Most of De Bry’s books were about the early European expeditions to America (both North and South). Acting primarily as a compiler of information, De Bry relied heavily on first-hand observations by explorers, seamen, and conquistadors. While tall tales attracted their fair share of attention, it was especially De Bry’s detailed illustrations of the first expeditions to America (both north and South) that captivated peoples’ imaginations and propelled his work into the highest literary circles of late 16th-century society.

De Bry set up his business in Frankfurt with his sons, who inherited it after their father’s death. In 1626, De Bry’s grandson-in-law, the Swiss engraver Mathäus Merian, took over the firm. Because the De Bry firm was multi-generational and the engraved illustrations they published were rarely signed, many of the plates have been attributed to Theodor posthumously.

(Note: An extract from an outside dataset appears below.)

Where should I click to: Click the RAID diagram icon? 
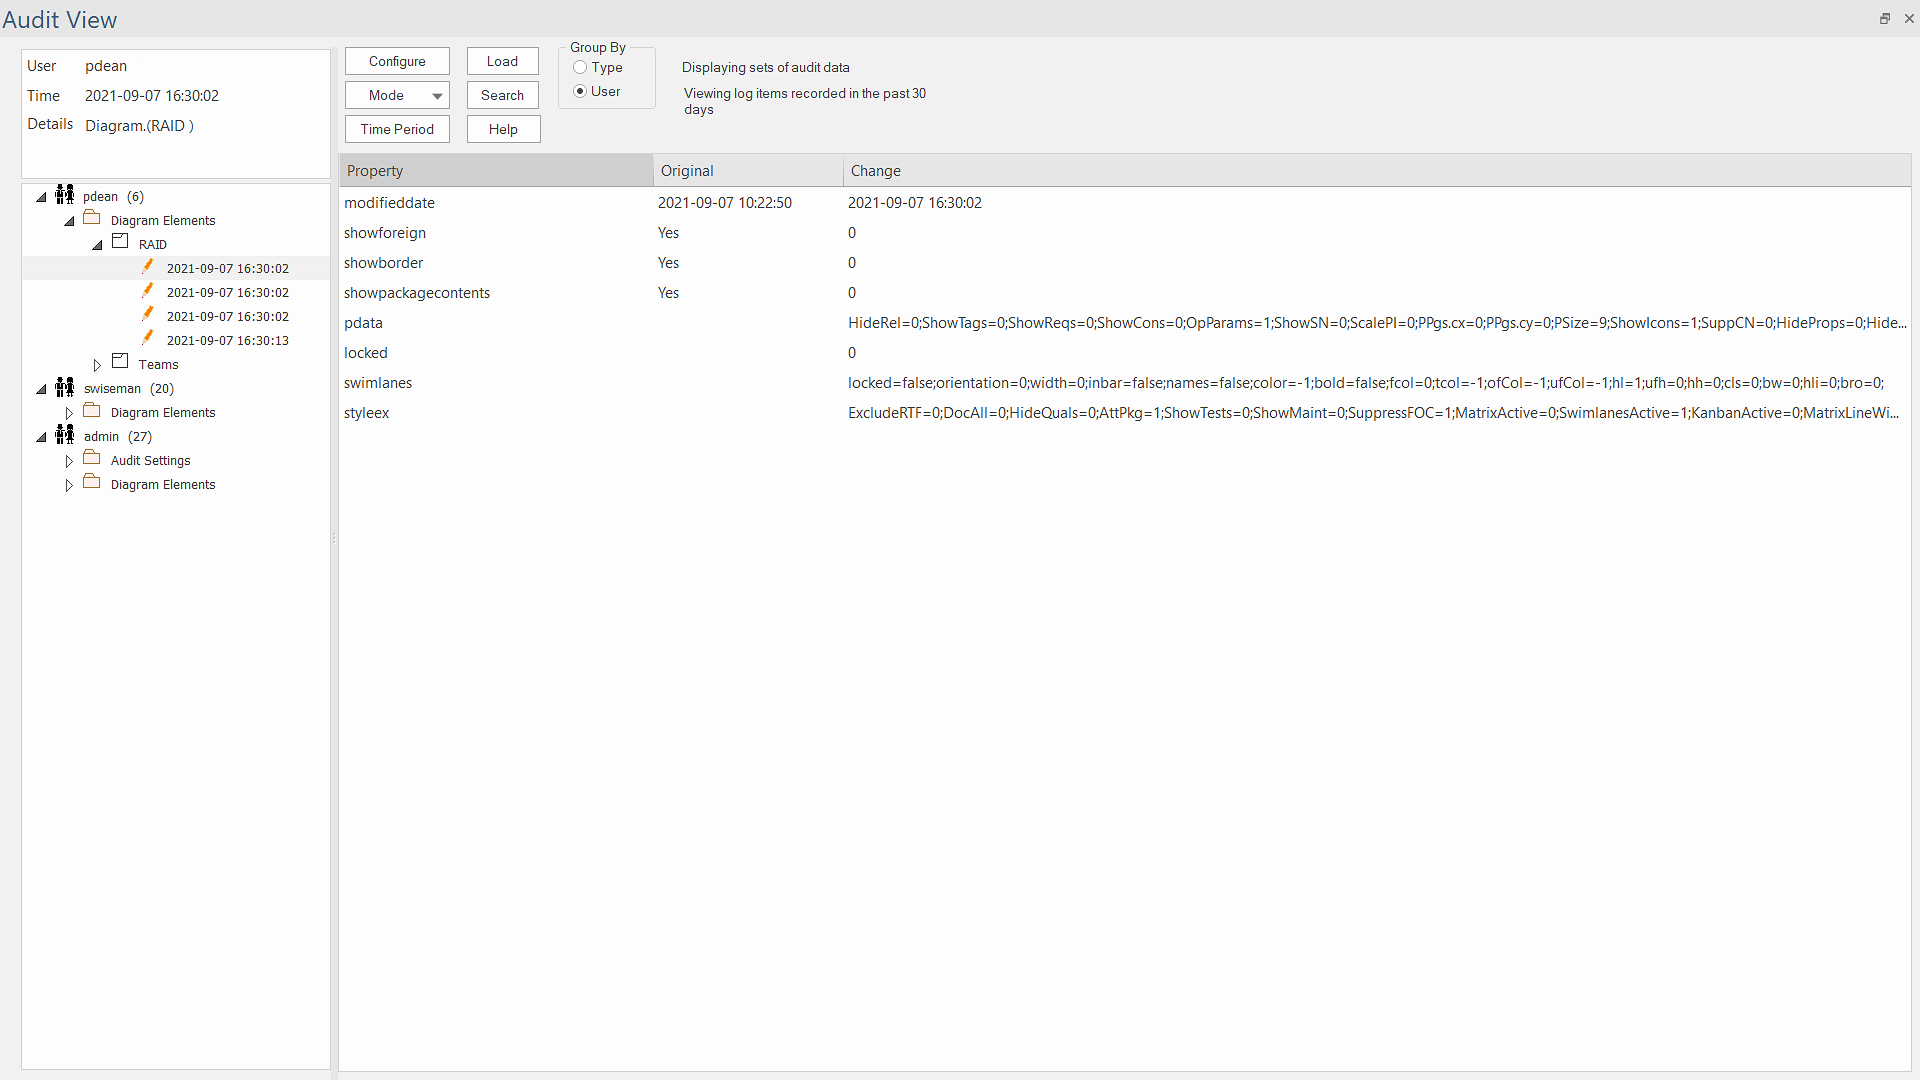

The most famous publication issued by De Bry was a series of volumes entitled Collectiones peregrinatiorum in Indiam orientalem et Indiam occidentalem, XIII partibus comprehenso a Theodoro, Joan-Theodoro de Bry, et a Matheo Merian publicatae. Francofurti. 1590–1634. Of the 13 books, I to VI were edited and illustrated by Theodor de Bry himself, while books VII to XII were edited and engraved by his sons, Johann Theodor and Johann Israel De Bry, and book XIII was engraved and published by Mathäus Merian. Book IV is perhaps the most famous of the thirteen volumes, as this deals with North America. The books provided the first detailed illustrations of the New World. To make these as realistic as possible, De Bry would use original paintings and watercolors by pioneers like Roanoke’s colonial governor and mapmaker John White or the French explorer and artist Jacques le Moyne de Morgue.